In 1980, videogames were still seen by some in the arcade business as a flash-in-the-pan phenomenon which hadn’t yet proved itself to be the long-term successor of pinball. So when Taito’s seminal Space Invaders took the West by storm as it had done in Japan, US licensors Bally Midway decided to spin it off into their more traditional field of expertise, which was pinball. They even went to the trouble of concocting a story explaining the Invaders’ journey from screen to table, depicted in a four-page comic-book section of the lavish flyer.

For some reason, though, in the process of crossing the arcade divide, Tom-Tosh Nishikado’s octopus-like space monsters got transformed into creatures uncannily akin to the terrifying Xenomorph from Alien, and the entire machine and playfield, while undeniably striking, look far more like the work of H R Giger than the iconic art of Space Invaders. (Indeed, Bally Midway were successfully sued over the steal.)

Nothing else from the videogame made it to the pinball either – no gameplay elements, and an attempt at the trademark heartbeat sound which would have any doctor rushing the patient to intensive care with sirens blaring - and generally this looks for all the world like an Alien pinball that got hastily rebadged when someone lost the movie licence.
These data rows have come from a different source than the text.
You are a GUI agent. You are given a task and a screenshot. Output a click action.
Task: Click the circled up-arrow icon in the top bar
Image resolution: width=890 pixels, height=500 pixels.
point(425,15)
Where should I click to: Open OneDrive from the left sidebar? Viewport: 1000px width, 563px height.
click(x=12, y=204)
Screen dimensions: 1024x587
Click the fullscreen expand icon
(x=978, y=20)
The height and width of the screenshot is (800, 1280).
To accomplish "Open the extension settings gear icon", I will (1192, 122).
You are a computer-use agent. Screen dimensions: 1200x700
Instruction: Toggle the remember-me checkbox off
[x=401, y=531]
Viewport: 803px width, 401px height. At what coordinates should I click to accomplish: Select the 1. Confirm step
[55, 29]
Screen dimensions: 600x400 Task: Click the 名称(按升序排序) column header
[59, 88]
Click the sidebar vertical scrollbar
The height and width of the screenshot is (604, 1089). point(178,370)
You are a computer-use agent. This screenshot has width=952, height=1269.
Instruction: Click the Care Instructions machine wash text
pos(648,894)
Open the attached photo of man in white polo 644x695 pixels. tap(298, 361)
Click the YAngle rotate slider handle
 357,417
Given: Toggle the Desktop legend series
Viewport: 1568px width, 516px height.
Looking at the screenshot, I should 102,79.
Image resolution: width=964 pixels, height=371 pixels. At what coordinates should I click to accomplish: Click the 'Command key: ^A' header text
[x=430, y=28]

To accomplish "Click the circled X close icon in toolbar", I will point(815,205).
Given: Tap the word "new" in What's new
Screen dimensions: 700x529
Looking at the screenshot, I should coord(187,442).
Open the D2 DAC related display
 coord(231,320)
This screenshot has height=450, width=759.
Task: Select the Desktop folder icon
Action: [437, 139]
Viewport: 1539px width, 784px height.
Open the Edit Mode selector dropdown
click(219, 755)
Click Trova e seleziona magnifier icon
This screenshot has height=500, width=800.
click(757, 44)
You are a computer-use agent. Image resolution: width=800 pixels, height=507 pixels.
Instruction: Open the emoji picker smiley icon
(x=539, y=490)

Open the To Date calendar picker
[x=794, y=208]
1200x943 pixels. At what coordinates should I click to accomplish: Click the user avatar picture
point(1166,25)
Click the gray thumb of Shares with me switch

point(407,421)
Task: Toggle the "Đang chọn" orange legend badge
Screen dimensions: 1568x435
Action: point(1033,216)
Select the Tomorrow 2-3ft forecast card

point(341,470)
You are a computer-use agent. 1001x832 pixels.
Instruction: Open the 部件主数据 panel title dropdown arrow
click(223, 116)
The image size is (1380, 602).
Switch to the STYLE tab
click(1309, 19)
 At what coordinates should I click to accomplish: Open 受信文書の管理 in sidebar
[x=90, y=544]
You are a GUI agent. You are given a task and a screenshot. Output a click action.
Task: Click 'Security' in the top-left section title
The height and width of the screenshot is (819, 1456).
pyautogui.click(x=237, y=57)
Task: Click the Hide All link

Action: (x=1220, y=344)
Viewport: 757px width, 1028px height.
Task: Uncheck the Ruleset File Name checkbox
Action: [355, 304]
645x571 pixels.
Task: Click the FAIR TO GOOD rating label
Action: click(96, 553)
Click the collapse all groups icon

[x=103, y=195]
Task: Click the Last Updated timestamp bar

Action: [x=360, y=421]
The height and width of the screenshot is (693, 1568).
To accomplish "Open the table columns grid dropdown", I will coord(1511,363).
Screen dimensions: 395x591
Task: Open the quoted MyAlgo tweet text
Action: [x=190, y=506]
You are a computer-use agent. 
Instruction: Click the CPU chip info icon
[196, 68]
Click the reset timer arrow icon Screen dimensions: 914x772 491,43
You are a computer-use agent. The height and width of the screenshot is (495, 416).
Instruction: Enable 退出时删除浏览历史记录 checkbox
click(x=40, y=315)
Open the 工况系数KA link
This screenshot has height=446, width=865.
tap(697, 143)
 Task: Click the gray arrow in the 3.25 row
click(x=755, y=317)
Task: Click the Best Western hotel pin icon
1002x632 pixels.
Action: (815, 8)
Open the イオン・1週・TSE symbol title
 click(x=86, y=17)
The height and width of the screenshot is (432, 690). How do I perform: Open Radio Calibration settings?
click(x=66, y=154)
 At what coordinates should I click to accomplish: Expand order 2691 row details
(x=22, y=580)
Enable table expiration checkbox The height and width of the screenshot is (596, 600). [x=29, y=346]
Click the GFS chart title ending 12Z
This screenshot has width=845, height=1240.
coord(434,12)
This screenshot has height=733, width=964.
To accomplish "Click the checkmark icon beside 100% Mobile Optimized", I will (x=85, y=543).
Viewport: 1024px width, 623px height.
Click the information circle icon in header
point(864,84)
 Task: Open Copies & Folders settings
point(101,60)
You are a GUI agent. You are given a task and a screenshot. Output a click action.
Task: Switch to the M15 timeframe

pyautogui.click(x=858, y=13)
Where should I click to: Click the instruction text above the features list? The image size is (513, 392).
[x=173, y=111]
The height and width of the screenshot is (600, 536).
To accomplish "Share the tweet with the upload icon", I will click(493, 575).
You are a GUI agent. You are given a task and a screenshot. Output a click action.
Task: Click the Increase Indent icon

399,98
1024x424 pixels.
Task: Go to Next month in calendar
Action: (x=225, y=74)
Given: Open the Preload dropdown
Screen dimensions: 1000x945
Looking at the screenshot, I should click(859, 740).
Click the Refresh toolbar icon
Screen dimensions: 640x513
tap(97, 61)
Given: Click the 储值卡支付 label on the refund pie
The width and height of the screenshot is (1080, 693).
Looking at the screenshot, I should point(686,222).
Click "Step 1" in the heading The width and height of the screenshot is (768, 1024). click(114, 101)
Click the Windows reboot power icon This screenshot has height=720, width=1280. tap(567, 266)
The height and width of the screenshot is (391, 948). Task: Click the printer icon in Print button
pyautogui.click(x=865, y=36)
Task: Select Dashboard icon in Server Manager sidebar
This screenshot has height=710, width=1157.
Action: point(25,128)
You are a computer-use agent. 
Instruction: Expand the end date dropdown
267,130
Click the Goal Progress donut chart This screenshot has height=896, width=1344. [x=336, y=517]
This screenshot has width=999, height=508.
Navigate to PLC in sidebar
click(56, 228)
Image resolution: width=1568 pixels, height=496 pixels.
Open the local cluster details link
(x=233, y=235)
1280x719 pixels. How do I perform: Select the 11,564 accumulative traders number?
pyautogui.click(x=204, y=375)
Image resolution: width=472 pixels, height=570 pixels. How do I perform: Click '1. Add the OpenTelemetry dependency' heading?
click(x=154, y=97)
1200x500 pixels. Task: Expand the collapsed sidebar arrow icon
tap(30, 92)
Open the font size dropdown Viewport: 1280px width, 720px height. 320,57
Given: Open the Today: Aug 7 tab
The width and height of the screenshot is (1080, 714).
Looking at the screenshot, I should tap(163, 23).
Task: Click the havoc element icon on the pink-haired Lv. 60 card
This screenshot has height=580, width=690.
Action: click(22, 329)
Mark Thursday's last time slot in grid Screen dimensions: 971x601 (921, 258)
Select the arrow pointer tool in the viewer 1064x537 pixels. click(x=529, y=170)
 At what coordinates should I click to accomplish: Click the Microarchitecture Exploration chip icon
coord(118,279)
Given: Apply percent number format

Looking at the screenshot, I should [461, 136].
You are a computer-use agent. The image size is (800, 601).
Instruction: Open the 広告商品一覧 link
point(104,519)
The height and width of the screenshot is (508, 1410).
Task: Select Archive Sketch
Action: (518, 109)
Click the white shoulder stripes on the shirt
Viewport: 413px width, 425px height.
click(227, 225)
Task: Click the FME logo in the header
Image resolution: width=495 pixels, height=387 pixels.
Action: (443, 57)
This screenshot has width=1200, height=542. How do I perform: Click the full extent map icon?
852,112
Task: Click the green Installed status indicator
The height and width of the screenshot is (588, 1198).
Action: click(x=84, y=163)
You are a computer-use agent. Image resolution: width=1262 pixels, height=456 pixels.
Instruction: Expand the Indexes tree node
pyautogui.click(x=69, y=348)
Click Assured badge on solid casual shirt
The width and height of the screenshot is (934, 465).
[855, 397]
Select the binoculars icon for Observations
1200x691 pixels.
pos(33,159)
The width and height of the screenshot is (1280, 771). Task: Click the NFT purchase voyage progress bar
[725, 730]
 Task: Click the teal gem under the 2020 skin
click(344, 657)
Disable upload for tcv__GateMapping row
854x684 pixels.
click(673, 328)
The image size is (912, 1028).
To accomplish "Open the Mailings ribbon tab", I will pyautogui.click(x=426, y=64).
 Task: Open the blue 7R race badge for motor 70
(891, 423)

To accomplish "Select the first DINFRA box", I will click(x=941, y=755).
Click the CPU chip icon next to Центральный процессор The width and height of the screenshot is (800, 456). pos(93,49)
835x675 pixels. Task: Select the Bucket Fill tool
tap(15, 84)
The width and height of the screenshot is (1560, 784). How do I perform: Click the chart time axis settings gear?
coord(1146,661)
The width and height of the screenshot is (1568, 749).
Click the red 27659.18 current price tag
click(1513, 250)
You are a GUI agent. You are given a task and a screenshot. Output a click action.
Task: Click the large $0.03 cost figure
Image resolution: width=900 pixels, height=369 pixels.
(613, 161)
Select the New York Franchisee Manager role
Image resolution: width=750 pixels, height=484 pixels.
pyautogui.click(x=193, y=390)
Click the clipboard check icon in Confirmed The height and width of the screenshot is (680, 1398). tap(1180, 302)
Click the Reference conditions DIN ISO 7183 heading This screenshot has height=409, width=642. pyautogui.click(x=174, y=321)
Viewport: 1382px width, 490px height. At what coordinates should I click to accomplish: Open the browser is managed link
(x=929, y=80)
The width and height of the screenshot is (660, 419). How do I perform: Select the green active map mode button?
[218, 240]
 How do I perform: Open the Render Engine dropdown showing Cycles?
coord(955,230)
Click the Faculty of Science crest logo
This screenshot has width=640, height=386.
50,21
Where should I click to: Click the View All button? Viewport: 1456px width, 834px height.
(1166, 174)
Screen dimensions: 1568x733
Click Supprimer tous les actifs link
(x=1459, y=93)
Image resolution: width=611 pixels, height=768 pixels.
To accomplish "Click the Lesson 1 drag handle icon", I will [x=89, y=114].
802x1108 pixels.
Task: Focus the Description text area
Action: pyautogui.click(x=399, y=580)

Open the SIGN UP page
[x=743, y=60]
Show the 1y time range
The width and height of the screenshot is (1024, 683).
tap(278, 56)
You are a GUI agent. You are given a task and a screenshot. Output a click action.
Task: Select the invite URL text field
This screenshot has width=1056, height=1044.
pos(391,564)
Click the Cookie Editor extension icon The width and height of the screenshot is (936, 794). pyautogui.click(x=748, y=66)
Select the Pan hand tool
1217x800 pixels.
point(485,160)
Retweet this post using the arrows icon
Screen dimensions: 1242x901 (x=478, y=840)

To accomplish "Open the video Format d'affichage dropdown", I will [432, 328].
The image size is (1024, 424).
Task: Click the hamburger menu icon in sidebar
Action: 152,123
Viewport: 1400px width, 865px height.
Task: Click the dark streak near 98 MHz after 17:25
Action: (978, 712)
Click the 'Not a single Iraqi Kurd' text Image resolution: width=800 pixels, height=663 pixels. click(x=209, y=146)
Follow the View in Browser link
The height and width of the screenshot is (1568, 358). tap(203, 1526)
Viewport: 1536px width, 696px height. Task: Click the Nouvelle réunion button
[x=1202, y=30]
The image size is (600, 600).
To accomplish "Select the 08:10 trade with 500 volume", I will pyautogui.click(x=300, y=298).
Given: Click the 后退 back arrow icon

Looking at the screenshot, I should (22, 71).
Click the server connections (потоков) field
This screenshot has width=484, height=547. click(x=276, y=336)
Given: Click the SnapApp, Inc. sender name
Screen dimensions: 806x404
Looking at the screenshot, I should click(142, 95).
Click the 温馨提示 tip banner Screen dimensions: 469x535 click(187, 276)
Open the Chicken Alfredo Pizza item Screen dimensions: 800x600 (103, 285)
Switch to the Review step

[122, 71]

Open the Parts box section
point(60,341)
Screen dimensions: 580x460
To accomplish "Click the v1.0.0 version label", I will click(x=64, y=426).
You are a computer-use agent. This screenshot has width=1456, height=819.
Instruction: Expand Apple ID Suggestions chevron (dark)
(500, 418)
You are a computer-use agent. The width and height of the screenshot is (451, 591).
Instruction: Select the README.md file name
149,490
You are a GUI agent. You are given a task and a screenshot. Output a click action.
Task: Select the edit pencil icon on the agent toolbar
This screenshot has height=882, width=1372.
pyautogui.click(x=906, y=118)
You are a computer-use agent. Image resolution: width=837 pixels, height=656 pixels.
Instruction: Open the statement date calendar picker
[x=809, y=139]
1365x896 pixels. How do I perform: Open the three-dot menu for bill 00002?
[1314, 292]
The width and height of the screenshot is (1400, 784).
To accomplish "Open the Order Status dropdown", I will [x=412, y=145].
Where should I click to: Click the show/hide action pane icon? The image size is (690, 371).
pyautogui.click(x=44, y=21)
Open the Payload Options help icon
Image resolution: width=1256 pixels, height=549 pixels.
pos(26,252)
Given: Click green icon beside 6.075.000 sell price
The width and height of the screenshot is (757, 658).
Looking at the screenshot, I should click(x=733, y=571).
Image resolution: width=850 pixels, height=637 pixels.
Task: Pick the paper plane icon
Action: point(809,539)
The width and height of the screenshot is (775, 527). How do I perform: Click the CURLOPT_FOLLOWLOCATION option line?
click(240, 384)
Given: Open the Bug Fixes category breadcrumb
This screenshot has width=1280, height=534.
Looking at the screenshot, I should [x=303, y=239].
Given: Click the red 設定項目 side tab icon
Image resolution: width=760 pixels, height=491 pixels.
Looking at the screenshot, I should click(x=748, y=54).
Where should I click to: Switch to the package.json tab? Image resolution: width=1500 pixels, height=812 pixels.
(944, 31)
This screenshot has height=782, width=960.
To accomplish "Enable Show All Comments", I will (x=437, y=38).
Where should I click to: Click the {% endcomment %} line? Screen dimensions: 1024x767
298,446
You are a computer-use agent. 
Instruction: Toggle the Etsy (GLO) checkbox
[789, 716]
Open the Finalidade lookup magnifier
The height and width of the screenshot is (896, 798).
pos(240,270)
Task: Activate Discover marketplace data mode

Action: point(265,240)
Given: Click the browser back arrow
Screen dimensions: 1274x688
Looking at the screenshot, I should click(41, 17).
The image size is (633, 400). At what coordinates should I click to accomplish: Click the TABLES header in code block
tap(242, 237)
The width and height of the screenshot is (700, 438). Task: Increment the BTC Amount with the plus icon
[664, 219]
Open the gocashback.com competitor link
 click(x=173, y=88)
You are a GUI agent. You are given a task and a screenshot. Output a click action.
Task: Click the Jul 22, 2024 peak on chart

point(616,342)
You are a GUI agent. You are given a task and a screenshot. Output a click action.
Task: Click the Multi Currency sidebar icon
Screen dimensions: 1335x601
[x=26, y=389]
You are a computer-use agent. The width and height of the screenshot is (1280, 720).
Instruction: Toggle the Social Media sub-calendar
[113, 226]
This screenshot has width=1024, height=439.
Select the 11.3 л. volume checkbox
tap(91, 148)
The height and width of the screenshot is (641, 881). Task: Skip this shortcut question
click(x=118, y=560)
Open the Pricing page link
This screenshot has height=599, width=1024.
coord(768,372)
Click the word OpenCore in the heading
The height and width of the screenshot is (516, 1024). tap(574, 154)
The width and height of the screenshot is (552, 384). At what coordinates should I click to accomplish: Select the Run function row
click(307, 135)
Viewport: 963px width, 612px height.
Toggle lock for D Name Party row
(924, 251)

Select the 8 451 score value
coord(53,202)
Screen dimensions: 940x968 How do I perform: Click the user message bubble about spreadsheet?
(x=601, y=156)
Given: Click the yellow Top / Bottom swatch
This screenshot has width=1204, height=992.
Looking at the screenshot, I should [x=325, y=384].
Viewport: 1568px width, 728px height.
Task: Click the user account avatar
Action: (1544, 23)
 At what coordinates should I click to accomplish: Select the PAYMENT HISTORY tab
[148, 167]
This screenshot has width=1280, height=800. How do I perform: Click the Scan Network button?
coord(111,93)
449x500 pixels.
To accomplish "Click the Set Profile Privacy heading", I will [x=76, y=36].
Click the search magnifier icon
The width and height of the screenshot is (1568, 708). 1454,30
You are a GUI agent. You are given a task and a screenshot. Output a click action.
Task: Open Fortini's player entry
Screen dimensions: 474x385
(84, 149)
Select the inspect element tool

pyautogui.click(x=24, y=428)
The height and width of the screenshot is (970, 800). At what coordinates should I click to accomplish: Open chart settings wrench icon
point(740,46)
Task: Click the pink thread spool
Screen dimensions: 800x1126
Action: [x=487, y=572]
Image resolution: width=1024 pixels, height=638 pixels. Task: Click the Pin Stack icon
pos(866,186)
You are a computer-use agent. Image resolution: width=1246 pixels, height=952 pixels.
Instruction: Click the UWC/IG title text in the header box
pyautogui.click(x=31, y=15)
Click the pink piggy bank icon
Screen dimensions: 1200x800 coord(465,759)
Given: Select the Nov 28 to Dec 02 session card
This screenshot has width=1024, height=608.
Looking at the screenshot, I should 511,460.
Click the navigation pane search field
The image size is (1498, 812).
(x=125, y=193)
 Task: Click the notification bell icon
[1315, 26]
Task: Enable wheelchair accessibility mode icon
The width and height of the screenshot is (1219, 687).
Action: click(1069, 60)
Pinball was still mechanically quite primitive at the time, lacking even such basic features as ramps (flippers didn’t have the power to get the ball up them), and all Space Invaders had to work with was a pretty dull collection of bumpers and targets to light up, with a central horseshoe loop the closest thing to heady thrills on offer. It wasn’t an auspicious start for the crossover, but things would improve pretty soon.

 
Space Invaders was still such an enormous name at the time that over 11,000 Invaders
pinball machines were manufactured, a dizzyingly high number in the world of pinball.